A review by Sir Robert Devereux commissioned by the government warned of “deep-seated” issues within the ONS as it recommended that the role of the national statistician be temporarily split in two during a turnaround effort at the embattled agency.
One official should take responsibility for statistical output, and a separate ONS permanent secretary would be tasked with running the department, according to the report.
The report left open the possibility of recombining the roles “once the organisation’s core business is back on a more stable footing”. The Cabinet Office said it would respond quickly to the report and act upon the issues described in it.
The recommendations come as the ONS admitted its numbers “have not met users’ expectations on quality and trustworthiness” and set out a far-reaching plan to upgrade its systems and data-collection practices.
“We have sometimes tried to be all things to all people, spreading our resources too thin, limiting our investment in our core statistics,” the ONS said. “The ONS regrets these quality issues and understands the significant challenges they have presented for our users.”
The ONS has been hit by a widening series of data quality problems affecting some of its most important economic figures, among them jobs statistics, producer prices, trade figures and most recently consumer prices inflation.
The decision to split the role of the UK’s top statistician — occupied until recently by Sir Ian Diamond — comes after years of warnings by economists that the job is too unwieldy.
Denise Lievesley, a former president of the Royal Statistical Society, told the FT last month that the job was too wide-ranging and required too many different skills to be easily found in one person.
As national statistician, Diamond was responsible not only for the daily running of the ONS but also for leading the government’s statistical service, representing the UK internationally and advising ministers.
The Devereux review found a host of problems with the way the office operates, including poor co-ordination between team members, staff retention issues, and only piecemeal efforts to tackle emerging problems in statistical series.
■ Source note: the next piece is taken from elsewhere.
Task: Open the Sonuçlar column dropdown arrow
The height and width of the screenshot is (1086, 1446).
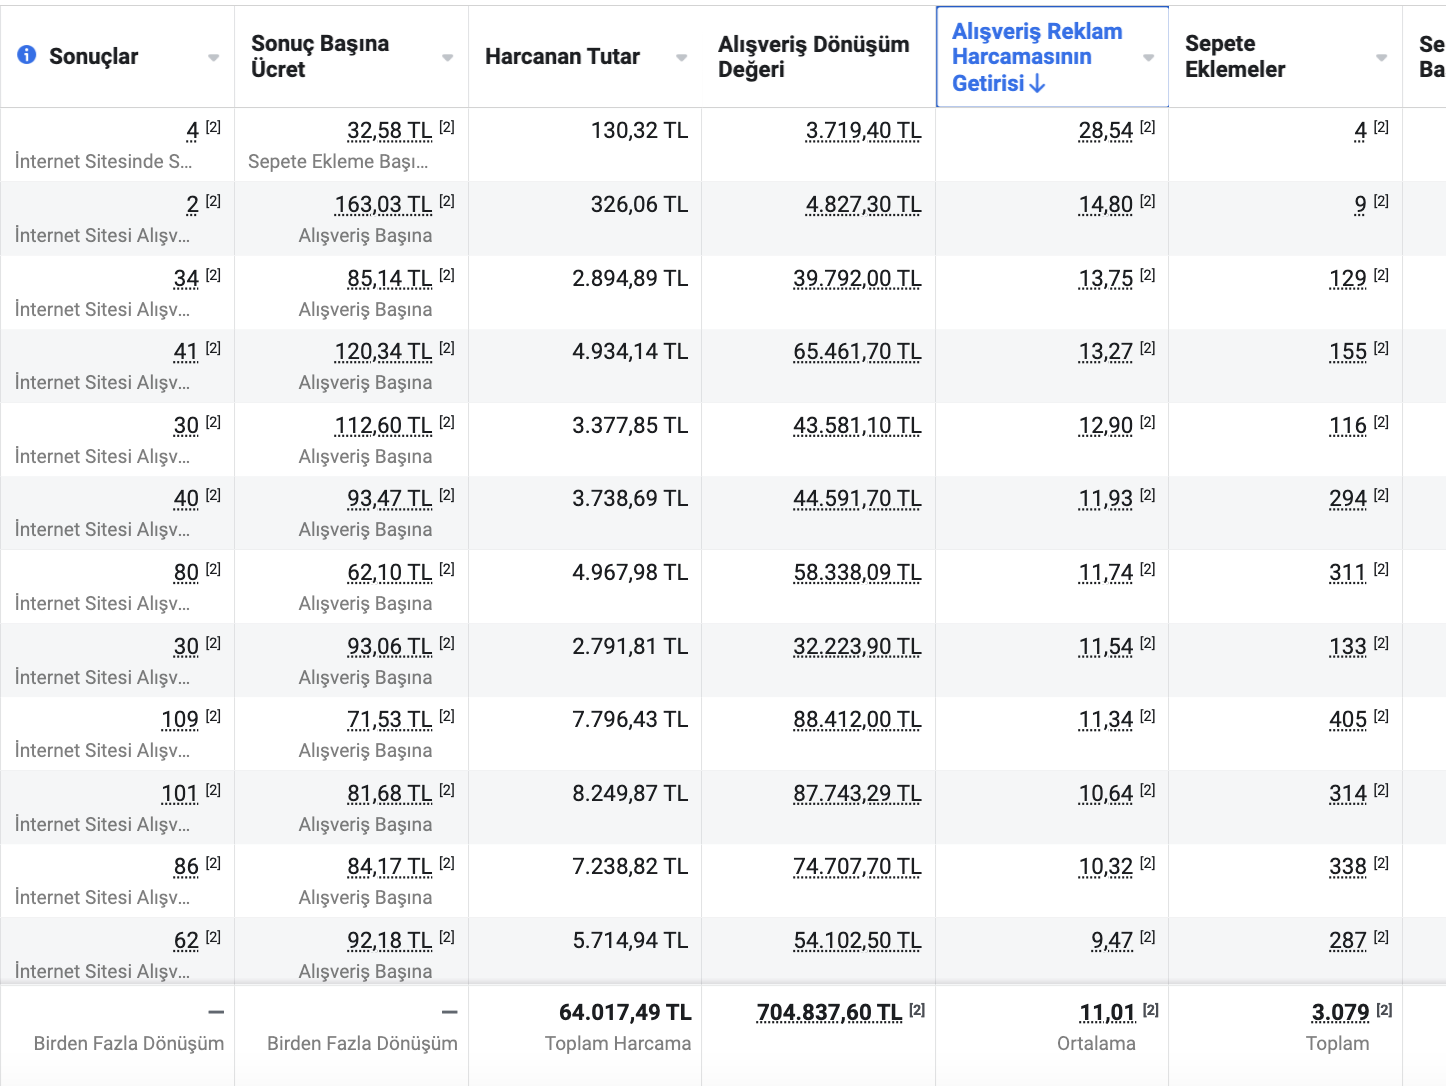Action: 213,58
The ONS said it will now beef up efforts to spot problems in data, develop a new business register with wider sampling, boost its household survey by knocking on more doors, and spend an extra £10mn to pay for 150 new roles focused on core economic and population statistics.
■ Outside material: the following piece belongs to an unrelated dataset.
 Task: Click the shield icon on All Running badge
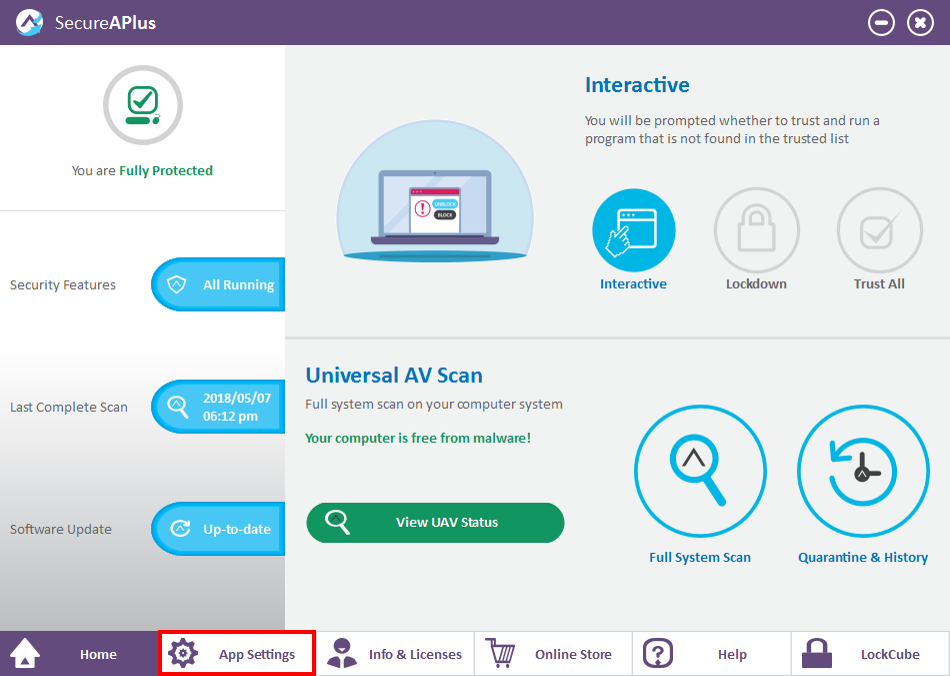click(x=179, y=284)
To fund this, it is closing its Integrated Data Programme — where it has led a cross-government effort to join up data sources, with mixed results — scaling back its work on social and public policy topics; and cutting management and back office roles.
In addition, the ONS promised to engineer “a shift in the culture of our organisation, to embrace critical views, encourage greater curiosity, heed early warning signals and be open about the challenges we face”.